Um silêncio hostil se estabeleceu na nossa comunicação mental.

– “Guardiã, você sabe a irresponsabilidade de me impedir de procurar.”

– “Então vamos resolver como seres adultos: diálogo”

Papos assim dão certo com cobras gigantes?

– “Eu quero o mortal, e agora.”

Aparentemente não.

Imediatamente, começou a diminuir de tamanho. Ela planejava invadir o ônibus. Com ela já fora de vista, senti um calafrio de medo passar pelo corpo.

– “Venha, preciso tirar você daqui”

A moça me puxou para fora, pelas portas que já tinham sido arrancadas do ônibus através das alavancas de emergência. 

Eu senti seu toque quente em meu braço, e fiquei admirado em como podia ficar romantizando o momento apesar do perigo.

– “Você sabe que eu estou completamente perdido nesse negócio todo, né?
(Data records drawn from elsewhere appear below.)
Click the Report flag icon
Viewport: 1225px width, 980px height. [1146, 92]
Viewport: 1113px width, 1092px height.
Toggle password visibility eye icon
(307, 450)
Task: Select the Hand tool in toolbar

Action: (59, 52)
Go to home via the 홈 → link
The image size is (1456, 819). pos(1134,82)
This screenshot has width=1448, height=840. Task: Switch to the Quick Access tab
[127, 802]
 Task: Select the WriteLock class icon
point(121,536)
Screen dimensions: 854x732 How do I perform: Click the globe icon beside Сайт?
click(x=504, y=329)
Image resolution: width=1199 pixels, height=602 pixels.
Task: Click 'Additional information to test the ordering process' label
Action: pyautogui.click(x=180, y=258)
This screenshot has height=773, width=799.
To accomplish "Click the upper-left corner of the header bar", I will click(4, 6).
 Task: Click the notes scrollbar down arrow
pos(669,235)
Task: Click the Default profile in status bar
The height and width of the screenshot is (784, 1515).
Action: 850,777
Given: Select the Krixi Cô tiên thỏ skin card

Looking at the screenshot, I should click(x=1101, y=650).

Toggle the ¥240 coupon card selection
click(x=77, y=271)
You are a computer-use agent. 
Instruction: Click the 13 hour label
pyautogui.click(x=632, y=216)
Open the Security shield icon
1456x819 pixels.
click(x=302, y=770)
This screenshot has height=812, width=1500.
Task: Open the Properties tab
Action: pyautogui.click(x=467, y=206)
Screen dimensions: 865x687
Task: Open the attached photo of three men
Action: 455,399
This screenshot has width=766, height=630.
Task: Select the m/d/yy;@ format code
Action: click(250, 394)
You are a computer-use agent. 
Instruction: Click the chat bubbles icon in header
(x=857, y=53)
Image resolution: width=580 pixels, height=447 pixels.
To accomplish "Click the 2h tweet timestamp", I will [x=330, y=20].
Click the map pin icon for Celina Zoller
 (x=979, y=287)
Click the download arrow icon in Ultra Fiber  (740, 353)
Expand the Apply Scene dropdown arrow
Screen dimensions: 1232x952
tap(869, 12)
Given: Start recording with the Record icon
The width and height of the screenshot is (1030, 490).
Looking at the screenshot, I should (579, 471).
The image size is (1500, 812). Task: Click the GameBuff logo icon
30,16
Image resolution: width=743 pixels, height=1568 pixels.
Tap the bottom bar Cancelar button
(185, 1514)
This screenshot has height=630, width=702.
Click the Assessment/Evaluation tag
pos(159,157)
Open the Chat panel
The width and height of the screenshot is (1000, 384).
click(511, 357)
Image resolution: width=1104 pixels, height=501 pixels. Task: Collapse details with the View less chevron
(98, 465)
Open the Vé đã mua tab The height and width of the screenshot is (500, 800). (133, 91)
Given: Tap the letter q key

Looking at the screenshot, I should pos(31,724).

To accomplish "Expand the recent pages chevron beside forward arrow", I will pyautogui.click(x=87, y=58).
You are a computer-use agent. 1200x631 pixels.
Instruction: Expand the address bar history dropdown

Ainda não posso abandonar a ideia de que isso é tudo obra da minha imaginação”.

Ela não falou nada. Ficou preocupada, apenas me puxando para uma praça que havia ali perto. Lima é cheio de flores e canteiros, que são todos bem cuidados. Ficamos de pé, um ao lado do outro, cercados apenas de grama e alguns pingos-de-ouro.

Uma vibração ocorreu em nossa frente, e a cobra começou a crescer de novo. Não ficou com seus dez metros. Parecia uma sucuri normal agora. O que não foi suficiente para me fazer relaxar.

– “Ótimo. Posso tê-lo à minha disposição.”

– “Amaru: este é o último aviso. Sou uma Antisuyu, guardiã da cultura inca, uma filha do sol. Não permitirei que você ataque um inocente.”

Quando olhei para minha protetora, percebi que estava com um arco nas mãos, e flechas em uma espécie de aljava marrom em suas costas. Tinha um ar sério, perigoso.

– “Ousa desafiar um dos Grandes, guardiã?”

– “Estou cumprindo meu dever, Amaru.”

A cobra sibilou, e abriu sua boca, ostentando ainda mais suas presas.

– “Vejamos quem é o mais rápido então.”